Back in Norway, observing the attention and resources devoted to caring for quarantined Ukrainian pets before reuniting them with their owners made me think about refugee friends and acquaintances who were denied family reunification. How did this look from their perspective?
Certainly, the accommodation of Ukrainian companion animals does not necessarily mean that animals are considered more human or valuable than refugees from the Global South. In her contribution, Sandvik argues that the care for pets has been largely driven by pragmatic biosecurity considerations. Following this logic, the reception of Ukrainian pets is a human and state-centric measure to minimise potential harm to national citizens. It is also important to note that the Ukrainian companion animals were not protected as animals with intrinsic rights and value but as pets, that is, as property of or companions to human beings.
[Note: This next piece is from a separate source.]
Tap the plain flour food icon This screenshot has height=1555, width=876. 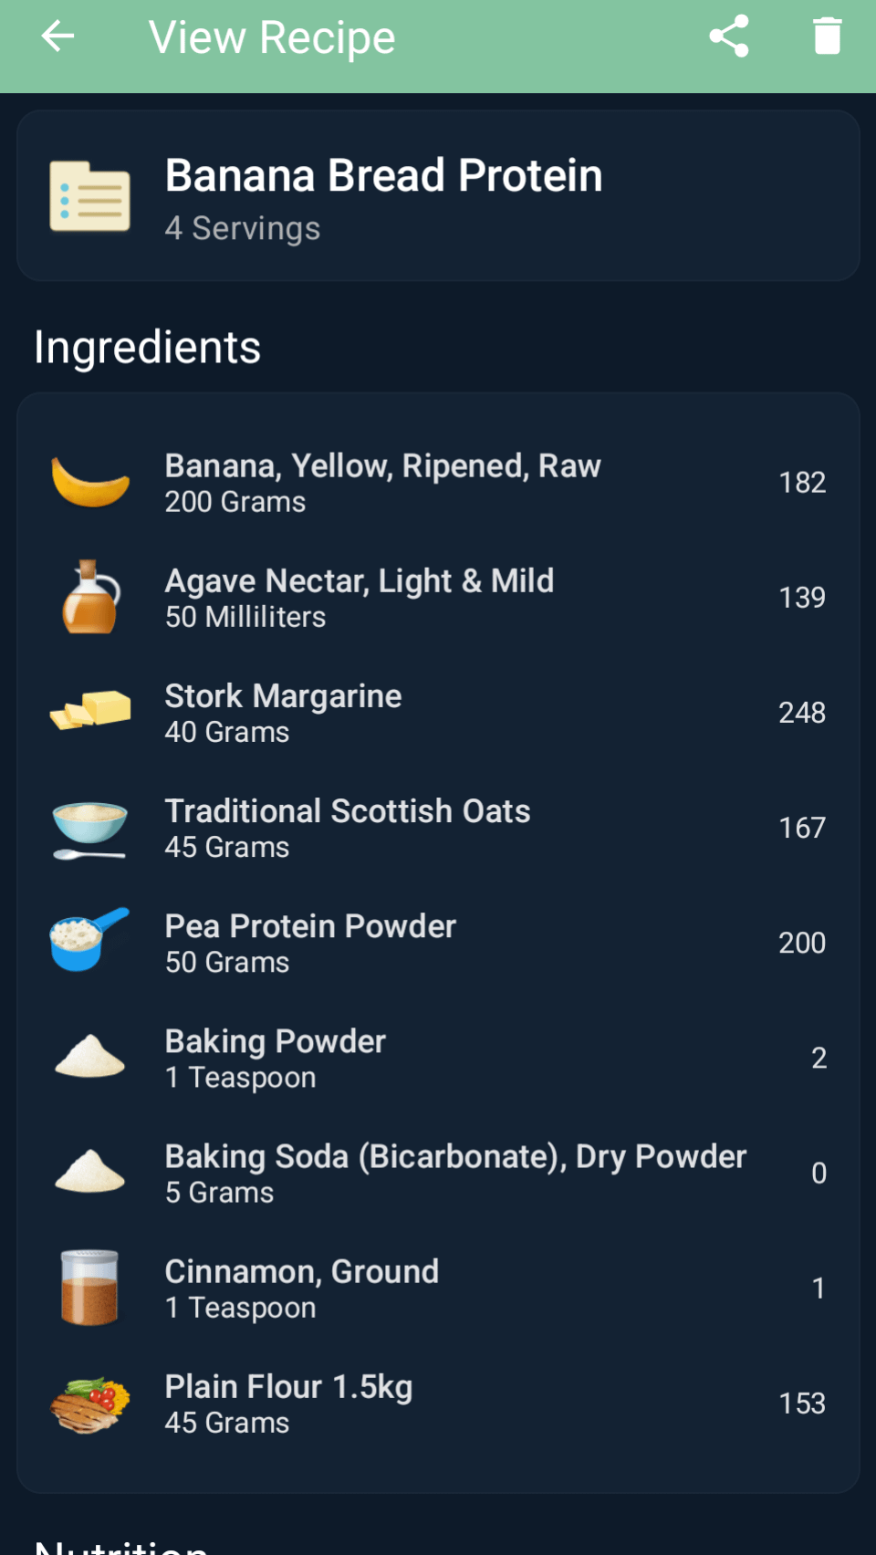(x=89, y=1404)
As Pallister-Wilkins’ argues, the protection of Ukrainian pets thus “(re)produce[s]hierarchical binaries of humans and animals, where animal subjecthood, life and well-being are conditioned by and through their relationships to humans.” I will add to these insights by suggesting that the reception of Ukrainian pets was accepted and supported by European societies because Ukrainian pet owners were recognised as full human beings with “biographic lives” and attachments to other living creatures. Refugees from other regions are rarely accorded this recognition, but rather are dehumanised or framed as threats to European ways of life.
The extraordinary willingness of European states to receive and assume responsibility for Ukrainian companion animals has foregrounded difficult questions about what and whose lives should be protected. As Judith Butler argues, these questions are intimately linked with the question of whose lives are considered grievable and thus valuable and liveable in the first place. They are also related to personal and political questions of whom we want to share our lives with, as neighbours, citizens or companions.
Several friends and colleagues engaged in humanitarian work or research have found the Ukrainian “pet exceptionalism” uncomfortable and upsetting. However, this does not automatically make one opposed to moves to protect animals in war or grant them new rights. On the contrary, fighting racism and speciesism should be considered part of the same struggle to challenge racist and Eurocentric conceptualisation of the human and expand the subject of humanitarian care.
Arguably, the Ukrainian “pet exceptionalism” not only challenges us to expand the subject of humanitarian protection but invites us to rethink it altogether. As exemplified by Ukrainian refugees’ unwillingness to leave their pets, actual human beings correspond poorly with the autonomous and individualised subject of liberal discourse and refugee law. Conversely, most of us are deeply attached to other living creatures (human beings, animals, plants, land, etc.) to whom we carry our own obligations. How might recognising this change humanitarian work and protection? Moreover, can we design laws and policies that take some of these attachments and obligations into account?